On the brink of the greatest Wall Street bailout ever, home prices continue to decline nationwide, according to the most recent S&P/Case-Shiller Home Price Index. Data released today reveals that 20-city home-price composite indices have reached record-level declines of 16.3 percent for the period of July 2007 to July 2008. In fact, every city was saddled with a year-to-year decline, with Minneapolis reporting a 13.1 percent price drop.
Minneapolis saw a slight increase in home prices from June of this year to July, with values rising by 1.3 percent. Yet the small uptick doesn’t portend a turnaround just yet: Home prices in the Twin Cities generally peak in summer months. Minneapolis’ home-price index is currently at 143.43, according to the report, down from its height of 170.34 in November of 2005.
Home prices from September 2007 through August 2008 in the Twin Cities are down 7.6 percent, according to the Minneapolis Area Association of Realtors, dropping from an average price of $274,870 for a single-family home to $254,028. Currently the Twin Cities have 9.9-month supply of homes on the market, a saturartion that hasn’t budged since last year. And condominiums are sitting on the market longer these days, increasing from a 10.8-month supply last year to taking more than a year on average to sell.

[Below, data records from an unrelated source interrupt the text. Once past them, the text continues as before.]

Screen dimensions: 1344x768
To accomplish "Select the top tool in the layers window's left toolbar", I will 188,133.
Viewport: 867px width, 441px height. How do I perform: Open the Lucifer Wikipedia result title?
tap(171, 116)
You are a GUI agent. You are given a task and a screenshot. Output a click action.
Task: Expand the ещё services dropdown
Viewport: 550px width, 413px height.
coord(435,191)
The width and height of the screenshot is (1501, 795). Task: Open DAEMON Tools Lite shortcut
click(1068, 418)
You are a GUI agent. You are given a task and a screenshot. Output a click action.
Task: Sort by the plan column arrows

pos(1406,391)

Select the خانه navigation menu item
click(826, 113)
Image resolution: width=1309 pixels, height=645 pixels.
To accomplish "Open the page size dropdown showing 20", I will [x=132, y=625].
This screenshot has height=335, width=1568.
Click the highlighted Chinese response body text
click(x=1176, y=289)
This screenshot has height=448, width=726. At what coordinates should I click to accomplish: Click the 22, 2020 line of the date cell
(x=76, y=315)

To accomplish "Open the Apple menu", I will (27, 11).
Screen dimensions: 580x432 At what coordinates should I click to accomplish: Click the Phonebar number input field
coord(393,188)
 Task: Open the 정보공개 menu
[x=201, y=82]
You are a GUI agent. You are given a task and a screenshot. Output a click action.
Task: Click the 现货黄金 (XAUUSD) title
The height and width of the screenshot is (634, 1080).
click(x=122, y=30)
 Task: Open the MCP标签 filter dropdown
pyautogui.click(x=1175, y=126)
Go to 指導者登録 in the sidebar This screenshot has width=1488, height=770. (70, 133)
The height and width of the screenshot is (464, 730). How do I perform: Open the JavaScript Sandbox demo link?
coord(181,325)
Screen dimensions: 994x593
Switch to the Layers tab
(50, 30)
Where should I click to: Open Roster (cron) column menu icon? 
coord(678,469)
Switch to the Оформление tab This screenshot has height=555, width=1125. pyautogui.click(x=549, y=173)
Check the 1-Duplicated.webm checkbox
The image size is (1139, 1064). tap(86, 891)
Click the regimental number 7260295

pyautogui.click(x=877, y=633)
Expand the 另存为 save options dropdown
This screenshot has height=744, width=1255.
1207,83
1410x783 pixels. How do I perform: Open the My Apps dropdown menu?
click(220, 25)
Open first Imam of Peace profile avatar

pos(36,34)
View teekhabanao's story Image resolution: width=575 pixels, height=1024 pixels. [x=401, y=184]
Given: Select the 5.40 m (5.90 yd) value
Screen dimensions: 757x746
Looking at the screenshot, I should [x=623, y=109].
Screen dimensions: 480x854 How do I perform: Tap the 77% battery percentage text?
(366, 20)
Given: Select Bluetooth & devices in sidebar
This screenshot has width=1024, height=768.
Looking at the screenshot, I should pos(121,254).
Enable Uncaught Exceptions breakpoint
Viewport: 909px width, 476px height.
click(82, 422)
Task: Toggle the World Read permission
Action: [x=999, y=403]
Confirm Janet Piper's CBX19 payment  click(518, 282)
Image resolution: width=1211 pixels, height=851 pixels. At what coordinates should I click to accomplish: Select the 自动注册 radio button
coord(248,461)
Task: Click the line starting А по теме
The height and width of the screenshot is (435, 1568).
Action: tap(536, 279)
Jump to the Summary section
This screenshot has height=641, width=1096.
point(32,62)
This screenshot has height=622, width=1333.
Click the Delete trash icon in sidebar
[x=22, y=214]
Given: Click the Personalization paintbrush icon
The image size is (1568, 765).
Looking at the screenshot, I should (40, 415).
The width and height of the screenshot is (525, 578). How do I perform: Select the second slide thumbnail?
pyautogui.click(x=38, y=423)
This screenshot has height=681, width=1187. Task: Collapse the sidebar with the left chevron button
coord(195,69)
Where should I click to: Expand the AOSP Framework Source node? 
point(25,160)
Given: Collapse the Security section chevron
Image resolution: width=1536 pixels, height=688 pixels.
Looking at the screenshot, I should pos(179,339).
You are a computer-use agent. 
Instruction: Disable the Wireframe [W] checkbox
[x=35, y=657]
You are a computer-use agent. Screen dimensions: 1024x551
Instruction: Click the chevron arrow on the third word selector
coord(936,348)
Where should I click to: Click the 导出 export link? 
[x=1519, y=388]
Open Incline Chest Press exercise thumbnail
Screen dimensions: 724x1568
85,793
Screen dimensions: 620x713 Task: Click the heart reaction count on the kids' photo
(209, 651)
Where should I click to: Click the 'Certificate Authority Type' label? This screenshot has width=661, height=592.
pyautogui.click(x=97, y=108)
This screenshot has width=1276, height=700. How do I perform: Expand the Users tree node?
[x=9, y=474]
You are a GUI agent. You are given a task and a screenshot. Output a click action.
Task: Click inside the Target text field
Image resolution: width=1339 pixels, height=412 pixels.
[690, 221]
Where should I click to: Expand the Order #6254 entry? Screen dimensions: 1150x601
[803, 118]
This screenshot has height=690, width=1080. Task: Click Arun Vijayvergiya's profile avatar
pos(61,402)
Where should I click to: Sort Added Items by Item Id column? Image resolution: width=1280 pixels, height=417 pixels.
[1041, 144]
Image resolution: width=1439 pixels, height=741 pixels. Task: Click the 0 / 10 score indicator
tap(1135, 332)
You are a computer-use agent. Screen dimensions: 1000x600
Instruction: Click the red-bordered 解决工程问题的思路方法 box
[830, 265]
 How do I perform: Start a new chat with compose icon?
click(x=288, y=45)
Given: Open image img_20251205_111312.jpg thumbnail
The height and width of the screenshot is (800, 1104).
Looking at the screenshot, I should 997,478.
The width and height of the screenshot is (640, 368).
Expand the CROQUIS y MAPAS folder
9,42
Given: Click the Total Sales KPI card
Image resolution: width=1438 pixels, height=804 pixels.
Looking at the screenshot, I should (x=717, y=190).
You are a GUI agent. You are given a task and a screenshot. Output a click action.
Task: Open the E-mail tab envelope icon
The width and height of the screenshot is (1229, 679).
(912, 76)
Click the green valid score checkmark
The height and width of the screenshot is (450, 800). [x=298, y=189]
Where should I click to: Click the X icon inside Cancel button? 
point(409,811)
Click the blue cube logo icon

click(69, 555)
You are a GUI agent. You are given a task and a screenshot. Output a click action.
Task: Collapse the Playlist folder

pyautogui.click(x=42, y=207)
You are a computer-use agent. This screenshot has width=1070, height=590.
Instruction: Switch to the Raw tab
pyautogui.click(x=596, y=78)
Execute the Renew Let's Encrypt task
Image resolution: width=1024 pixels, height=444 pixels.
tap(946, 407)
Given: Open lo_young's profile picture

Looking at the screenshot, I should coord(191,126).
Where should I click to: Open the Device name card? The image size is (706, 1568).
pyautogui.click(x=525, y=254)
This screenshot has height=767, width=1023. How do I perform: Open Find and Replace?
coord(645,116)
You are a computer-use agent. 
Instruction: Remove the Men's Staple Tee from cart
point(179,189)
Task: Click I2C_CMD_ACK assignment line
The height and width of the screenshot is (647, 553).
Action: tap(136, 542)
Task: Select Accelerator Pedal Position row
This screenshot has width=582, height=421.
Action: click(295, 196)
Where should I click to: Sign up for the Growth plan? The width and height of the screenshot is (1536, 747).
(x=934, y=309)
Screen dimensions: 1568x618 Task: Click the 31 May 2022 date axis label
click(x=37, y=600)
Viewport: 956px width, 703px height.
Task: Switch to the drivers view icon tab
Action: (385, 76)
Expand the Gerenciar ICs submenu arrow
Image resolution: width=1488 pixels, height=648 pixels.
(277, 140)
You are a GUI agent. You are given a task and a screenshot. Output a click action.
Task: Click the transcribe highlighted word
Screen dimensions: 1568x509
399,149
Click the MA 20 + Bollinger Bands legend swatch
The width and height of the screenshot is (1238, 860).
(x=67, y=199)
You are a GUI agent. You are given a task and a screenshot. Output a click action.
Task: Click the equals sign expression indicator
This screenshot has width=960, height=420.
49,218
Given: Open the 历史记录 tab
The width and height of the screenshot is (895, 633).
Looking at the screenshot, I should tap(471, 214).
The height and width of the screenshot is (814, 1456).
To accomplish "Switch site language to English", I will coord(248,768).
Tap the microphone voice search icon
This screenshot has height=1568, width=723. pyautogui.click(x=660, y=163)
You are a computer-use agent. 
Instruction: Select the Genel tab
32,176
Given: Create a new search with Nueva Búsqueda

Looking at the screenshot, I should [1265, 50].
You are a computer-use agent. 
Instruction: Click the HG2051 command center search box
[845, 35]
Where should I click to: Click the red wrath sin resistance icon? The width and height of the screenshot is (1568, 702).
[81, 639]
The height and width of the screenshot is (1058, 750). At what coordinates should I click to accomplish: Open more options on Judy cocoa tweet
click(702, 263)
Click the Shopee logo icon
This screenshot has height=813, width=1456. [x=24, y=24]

The good news in all of this? If you’re a buyer, the number of homes for sale under $120,000 has increased by 104 percent since last year. That’s positive news for affordable housing, which Minneapolis has been seriously deficient in for more than a decade. But it’s bad news for the hundreds of thousands of homeowners in the Twin Cities who are seeing their equity whittle away in the face of the housing crash and as foreclosures increase all around them.